=== Task details ===
Reproduce each line of the records below word for word, leaving out the pictures.

=== Data supplied ===
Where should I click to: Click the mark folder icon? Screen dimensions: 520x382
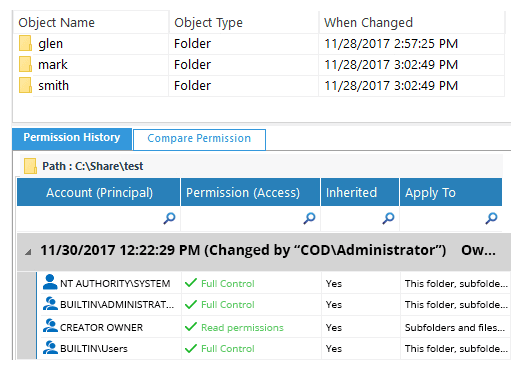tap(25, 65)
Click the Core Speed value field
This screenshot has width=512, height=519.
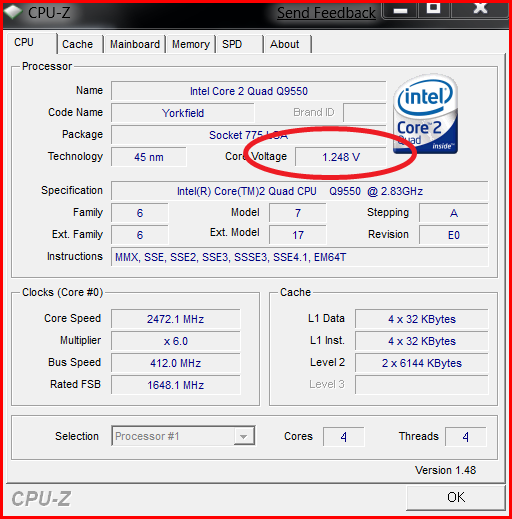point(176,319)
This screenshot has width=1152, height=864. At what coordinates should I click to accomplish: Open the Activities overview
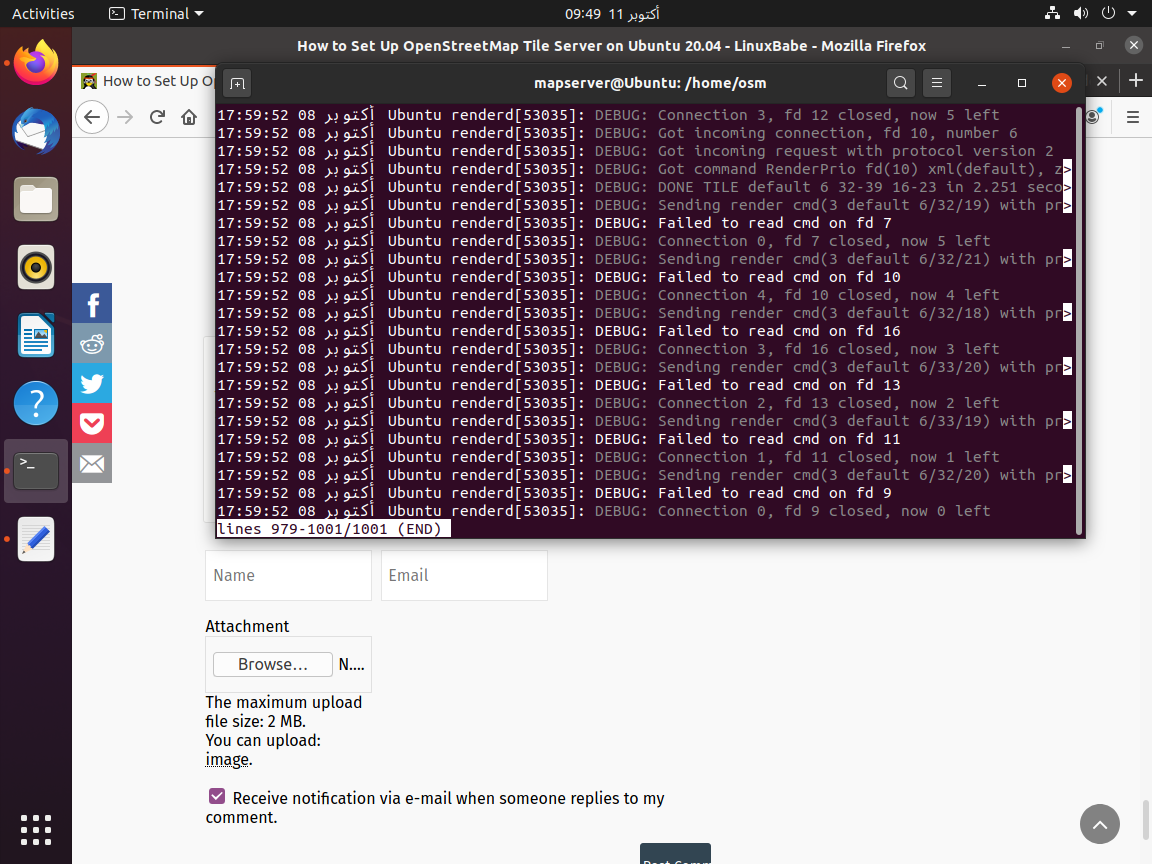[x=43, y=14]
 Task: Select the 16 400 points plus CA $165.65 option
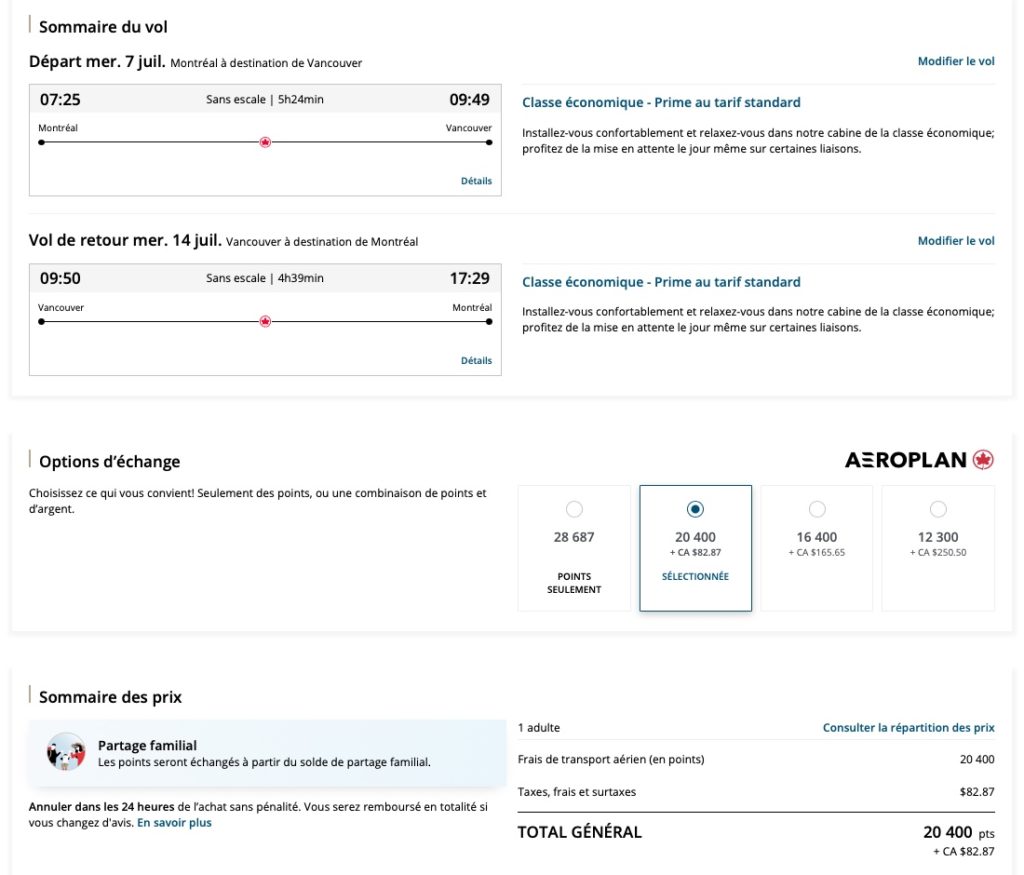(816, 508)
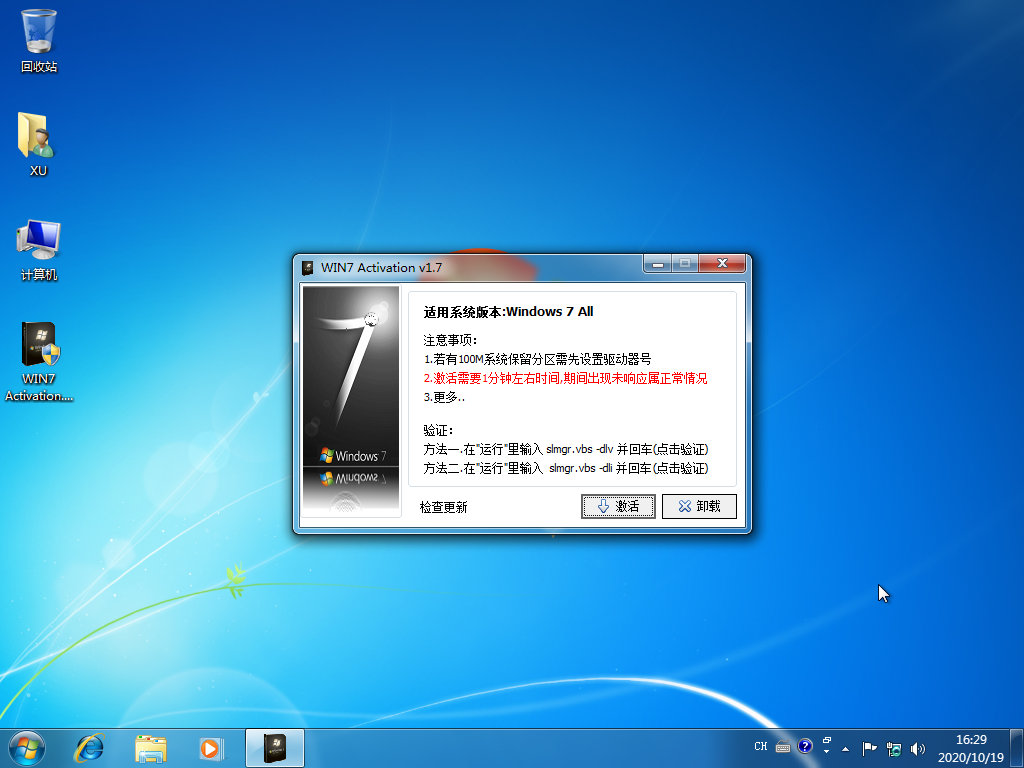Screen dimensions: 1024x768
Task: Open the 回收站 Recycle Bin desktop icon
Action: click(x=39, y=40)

=== Response ===
Where should I click to: Click the mark folder icon? Screen dimensions: 520x382
tap(25, 65)
Click the Core Speed value field
This screenshot has width=512, height=519.
point(176,319)
This screenshot has width=1152, height=864. At what coordinates should I click to accomplish: Open the Activities overview
[x=43, y=14]
 Task: Select the 16 400 points plus CA $165.65 option
(816, 508)
Screen dimensions: 1024x768
Task: Open the 回收站 Recycle Bin desktop icon
Action: click(x=39, y=40)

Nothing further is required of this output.